In 2004 on Palm Island, off the coast of north of Australia, a 36-year-old Aborigine man named Cameron Doomadgee was arrested as a public nuisance for swearing at a police officer. He was brought into the police station for booking. Forty minutes later, he was dead.
Senior Sergeant Christopher Hurley, the policeman investigated for beating Doomadgee to death, did not seem like someone — policeman or otherwise — who would commit the crime. A tall man who volunteered with Aborigine children, Hurley had been honored for his police work and was considered friendly and just in the aboriginal territories where he served.
Hurley claimed that he fell on Doomagee and that his bulk caused Doomadgee's internal injuries. But Deputy State Coroner Christine Clemens delivered a more damning report. She said that the initial arrest had been unjustified and that she was convinced Hurley had caused Doomadgee's death by falling on him sharply with his knees.
Novelist Chloe Hooper, who was invited by the defense to witness and write about this case, recounts the crime and its aftermath in her new book, Tall Man: The Death of Doomadgee.
"The case became front-page news in Australia," she tells Scott Simon. "It really divided people enormously. Police officers and also members of the general public took to wearing blue armbands with Senior Sergeant Hurley's registration number in support of his cause."
But even before Domadgee's death, remote Palm Island was a hotbed of tension. Established in the early 20th century as an "open air jail" for indigenous Australians who had misbehaved on reservations, the island was still completely segretated as recently as the 1970s.
"It's now a place where life expectancy [for Aborigine people] is 20 years less than for a non-indigenous Australian and there are vast issues of alcoholism and violence," says Hooper.
Doomadgee was arrested for swearing, says Hooper, but witnesses say that he was just singing the popular song "Who Let the Dogs Out." According to Hooper, "dog" can sometimes be a code word for police on Palm Island.
"Who knows why this morning, out of all of the mornings, Senior Sergeant Hurley found this so offensive," says Hooper.
Hurley decided to arrest Doomadgee, and when they arrived at the station Doomadgee gave Hurley "a quick jab to the jaw," says Hooper.
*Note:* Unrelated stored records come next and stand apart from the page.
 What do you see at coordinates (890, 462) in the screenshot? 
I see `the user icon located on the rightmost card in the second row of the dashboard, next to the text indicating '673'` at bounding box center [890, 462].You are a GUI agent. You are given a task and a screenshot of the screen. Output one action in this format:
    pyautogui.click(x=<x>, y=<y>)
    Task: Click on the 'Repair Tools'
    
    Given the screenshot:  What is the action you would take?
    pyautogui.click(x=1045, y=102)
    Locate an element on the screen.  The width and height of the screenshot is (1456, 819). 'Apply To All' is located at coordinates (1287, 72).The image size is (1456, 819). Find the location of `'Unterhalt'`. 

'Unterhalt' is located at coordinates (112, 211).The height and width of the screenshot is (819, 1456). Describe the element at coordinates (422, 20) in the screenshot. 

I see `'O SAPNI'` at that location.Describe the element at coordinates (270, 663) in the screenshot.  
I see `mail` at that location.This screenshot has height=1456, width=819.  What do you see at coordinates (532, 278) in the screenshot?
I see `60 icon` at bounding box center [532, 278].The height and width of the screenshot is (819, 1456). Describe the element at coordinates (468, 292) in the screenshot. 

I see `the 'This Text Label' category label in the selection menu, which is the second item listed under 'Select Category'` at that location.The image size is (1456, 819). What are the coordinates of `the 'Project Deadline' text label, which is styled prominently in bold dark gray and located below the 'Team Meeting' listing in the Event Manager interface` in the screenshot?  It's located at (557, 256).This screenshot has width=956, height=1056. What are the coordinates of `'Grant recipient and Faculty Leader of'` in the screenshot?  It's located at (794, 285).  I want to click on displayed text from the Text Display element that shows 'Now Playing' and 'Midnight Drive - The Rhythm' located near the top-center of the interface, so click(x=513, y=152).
Another man being kept at the station, Roy Bramwell, swore that he saw Hurley assault Doomadgee. But Bramwell's testimony lacked credibility; he had been arrested for assaulting his girlfriend and her sisters and had consumed 40 beers earlier in the day.
"The problem with this case from the beginning [was that] so many of the Aborigine witnesses in the case had been drinking heavily. Their testimony was extremely easy to pick apart," says Hooper.
Two years after Doomadgee's death, an all-white jury acquitted Hurley of the crime. He went on to get a job working in Surfer's Paradise, which Hooper describes as "a plum police posting just south of Brisbane."
Hooper speculates that Palm Island's tumultuous history may have contributed indirectly to the tragedy.
"If you are in a place where there is great violence, do you become violent, too?" she wonders. "The longer I spent in some of these remote places, the more extraordinary it seemed to me that this doesn't happen more often."